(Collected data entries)
━━━━━━
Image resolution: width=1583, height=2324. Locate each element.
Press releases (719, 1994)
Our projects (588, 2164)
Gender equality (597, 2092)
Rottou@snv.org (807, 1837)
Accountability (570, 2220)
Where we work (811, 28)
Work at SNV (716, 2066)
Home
━━━━━━
WORK TO COMPLETE = Could you repeat every record above exactly as it appears?

THE ANSWER =
Image resolution: width=1583, height=2324. Locate each element.
Press releases (719, 1994)
Our projects (588, 2164)
Gender equality (597, 2092)
Rottou@snv.org (807, 1837)
Accountability (570, 2220)
Where we work (811, 28)
Work at SNV (716, 2066)
Home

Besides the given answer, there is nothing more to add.